• **REQUIRED WORK**: In the material below, list every line carrying the string "table".
=== Begin Enclosure ===
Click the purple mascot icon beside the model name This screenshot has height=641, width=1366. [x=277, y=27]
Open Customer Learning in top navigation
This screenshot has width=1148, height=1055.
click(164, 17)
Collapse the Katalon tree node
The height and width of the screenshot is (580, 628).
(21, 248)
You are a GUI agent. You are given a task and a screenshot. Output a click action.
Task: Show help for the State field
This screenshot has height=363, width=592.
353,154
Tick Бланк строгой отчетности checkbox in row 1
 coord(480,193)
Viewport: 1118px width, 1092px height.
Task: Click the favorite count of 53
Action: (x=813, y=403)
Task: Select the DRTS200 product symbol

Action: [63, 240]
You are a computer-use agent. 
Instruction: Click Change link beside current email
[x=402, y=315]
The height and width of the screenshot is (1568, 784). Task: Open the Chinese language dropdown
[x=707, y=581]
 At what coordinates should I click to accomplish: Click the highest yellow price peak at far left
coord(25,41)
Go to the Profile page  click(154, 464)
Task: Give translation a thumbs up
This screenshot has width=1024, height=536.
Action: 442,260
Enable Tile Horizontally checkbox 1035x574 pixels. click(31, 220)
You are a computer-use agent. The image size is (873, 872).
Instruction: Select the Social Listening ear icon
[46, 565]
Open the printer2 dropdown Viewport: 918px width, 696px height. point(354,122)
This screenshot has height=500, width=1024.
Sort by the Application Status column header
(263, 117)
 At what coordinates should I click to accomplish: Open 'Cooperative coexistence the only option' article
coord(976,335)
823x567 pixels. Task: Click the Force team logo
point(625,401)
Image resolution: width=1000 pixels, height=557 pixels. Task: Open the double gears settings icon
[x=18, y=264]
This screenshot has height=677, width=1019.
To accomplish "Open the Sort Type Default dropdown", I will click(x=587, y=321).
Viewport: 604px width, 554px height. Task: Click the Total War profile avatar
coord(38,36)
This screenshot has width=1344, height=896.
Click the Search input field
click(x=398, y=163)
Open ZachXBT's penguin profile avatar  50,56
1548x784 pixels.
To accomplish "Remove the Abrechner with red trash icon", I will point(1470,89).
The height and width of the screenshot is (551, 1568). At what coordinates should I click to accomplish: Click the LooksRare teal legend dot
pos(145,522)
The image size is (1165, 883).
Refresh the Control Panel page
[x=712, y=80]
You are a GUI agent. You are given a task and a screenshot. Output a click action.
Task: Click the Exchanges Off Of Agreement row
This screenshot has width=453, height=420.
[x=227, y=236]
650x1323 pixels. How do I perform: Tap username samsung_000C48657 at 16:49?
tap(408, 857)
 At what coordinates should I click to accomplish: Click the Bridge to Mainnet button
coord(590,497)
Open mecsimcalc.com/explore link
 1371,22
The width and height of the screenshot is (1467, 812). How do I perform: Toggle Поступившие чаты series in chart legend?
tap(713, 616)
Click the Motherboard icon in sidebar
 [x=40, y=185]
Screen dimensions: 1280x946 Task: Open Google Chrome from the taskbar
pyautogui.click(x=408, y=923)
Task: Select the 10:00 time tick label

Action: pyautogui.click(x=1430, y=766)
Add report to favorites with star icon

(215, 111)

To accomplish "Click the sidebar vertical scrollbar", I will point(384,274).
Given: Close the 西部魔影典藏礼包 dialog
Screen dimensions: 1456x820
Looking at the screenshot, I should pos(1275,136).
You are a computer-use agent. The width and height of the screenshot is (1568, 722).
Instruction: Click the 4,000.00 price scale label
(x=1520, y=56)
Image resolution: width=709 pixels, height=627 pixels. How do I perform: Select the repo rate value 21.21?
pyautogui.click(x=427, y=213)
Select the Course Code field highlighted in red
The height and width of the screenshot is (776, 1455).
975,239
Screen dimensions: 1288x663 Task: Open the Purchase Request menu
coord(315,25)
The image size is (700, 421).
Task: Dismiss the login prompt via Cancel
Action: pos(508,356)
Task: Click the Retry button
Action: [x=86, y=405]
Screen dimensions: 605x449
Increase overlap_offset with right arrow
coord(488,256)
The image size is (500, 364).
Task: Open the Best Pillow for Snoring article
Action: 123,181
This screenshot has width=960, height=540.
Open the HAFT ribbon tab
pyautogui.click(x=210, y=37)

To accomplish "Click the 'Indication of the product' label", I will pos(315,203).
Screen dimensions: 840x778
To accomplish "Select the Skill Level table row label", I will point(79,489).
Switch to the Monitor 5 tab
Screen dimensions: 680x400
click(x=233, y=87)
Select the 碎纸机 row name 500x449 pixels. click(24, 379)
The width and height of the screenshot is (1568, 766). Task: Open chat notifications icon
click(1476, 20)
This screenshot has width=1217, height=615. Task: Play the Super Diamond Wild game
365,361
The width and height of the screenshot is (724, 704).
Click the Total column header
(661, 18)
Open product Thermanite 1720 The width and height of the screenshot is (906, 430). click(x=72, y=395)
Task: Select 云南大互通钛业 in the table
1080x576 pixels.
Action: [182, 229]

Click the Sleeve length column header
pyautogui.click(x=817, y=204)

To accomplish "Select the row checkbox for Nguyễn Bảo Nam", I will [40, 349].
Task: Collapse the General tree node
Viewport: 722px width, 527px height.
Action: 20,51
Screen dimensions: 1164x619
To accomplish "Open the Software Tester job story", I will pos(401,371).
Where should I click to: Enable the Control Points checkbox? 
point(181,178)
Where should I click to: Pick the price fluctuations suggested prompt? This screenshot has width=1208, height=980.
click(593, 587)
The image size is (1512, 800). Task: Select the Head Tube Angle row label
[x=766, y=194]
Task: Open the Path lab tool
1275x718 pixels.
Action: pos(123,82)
=== End Enclosure ===
• **WRITTEN SOLUTION**:
To accomplish "Select the Skill Level table row label", I will point(79,489).
Task: Select 云南大互通钛业 in the table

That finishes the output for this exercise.